Lawful: You may ask “Which languages do you speak, read or write fluently?” but only when the inquiry is based on a job requirement.

Race or Color

Unlawful: Any question that directly or indirectly relates to race or color is illegal, period.
Lawful: None!


Unlawful: It is illegal to ask any question that relates directly or indirectly to a religion.
Lawful: In fact, the only question you may ask on this topic is “Can you work on Saturdays or Sundays?” — and then only if this is a requirement of the job.


Unlawful: You cannot ask which organizations, clubs, societies or lodges the candidate belongs to.
Lawful: Rather, your inquiry must relate only to the applicant’s professional qualifications, such as “Do you belong to any professional organizations?”

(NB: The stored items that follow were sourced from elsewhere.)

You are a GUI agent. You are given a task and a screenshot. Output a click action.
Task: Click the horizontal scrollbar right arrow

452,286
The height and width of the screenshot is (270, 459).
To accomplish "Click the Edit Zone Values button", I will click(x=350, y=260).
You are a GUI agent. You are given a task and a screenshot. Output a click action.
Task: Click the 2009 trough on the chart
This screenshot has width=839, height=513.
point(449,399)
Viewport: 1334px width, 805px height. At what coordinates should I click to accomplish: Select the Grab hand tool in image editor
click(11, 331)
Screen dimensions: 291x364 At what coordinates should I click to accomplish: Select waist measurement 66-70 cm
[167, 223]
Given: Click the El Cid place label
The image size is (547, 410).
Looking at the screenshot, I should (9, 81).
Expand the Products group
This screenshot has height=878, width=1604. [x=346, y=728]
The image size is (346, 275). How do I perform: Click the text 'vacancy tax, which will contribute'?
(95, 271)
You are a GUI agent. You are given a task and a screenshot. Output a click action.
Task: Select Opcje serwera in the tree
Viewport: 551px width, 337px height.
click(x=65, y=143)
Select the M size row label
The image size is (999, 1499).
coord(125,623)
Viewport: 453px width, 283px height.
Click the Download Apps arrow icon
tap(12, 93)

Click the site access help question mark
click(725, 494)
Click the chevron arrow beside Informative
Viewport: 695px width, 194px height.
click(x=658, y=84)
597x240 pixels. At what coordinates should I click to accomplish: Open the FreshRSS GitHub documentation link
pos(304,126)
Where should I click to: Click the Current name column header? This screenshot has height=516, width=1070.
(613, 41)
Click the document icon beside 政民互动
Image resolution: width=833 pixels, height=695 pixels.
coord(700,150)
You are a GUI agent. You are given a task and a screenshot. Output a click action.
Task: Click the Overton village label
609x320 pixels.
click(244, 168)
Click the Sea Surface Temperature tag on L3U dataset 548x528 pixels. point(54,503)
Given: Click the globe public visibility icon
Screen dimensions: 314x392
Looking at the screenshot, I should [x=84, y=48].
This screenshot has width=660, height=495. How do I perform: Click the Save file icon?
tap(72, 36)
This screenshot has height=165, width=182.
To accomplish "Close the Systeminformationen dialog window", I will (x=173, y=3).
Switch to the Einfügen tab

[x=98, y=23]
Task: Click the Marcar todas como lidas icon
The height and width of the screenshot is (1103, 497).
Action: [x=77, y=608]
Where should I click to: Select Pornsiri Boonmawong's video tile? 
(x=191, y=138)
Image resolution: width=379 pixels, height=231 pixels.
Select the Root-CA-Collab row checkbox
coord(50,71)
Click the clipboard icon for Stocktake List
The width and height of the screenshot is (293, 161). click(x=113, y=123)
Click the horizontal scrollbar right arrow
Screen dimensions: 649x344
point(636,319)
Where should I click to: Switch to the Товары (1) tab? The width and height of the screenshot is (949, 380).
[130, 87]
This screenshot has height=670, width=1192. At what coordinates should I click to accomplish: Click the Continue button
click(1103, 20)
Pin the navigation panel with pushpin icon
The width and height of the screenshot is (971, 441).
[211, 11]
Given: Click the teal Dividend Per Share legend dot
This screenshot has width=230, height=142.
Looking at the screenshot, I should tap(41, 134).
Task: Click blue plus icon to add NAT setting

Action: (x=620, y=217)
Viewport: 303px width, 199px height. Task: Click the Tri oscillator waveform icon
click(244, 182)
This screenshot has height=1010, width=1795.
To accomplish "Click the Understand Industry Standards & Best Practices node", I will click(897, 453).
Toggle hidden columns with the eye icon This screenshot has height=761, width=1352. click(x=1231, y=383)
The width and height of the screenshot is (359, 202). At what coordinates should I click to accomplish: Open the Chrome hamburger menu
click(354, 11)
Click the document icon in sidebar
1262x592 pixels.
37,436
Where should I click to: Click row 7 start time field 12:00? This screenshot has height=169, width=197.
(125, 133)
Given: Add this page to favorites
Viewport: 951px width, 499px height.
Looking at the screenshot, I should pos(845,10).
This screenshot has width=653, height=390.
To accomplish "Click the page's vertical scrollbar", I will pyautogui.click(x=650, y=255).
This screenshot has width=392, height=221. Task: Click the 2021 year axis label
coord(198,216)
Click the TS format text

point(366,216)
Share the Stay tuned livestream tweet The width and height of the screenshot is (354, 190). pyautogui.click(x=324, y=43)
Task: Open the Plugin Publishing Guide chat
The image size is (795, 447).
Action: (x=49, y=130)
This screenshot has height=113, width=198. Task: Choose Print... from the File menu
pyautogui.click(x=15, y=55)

Unlawful: You may not ask about the type or condition of an applicant’s military discharge, their experience in other than U.S. Armed Forces or request discharge papers.
Lawful: Inquiries concerning education, training or work experience in the U.S. Armed Forces are allowed. (Note: In many areas veterans are a protected class.)

Height and Weight

Unlawful: Any inquiries that aren’t based on actual job requirements are off the table.
Lawful: Inquiries about the ability to perform a particular job are permissible. A specific weight or height range will not be considered a job requirement unless the employer can show that no employee outside those parameters could do the work.

Arrests and Convictions

Unlawful: All inquiries relating to arrests are off limits. For example, it is illegal to ask, “Have you ever been arrested?”
Lawful: However, it is legal to inquire about convictions. For example, it’s OK to ask whether the candidate has ever been convicted of a crime, and to inquire about the disposition of the case. Also allowable is “Have you ever been convicted under criminal law within the past five years, excluding minor traffic violations?”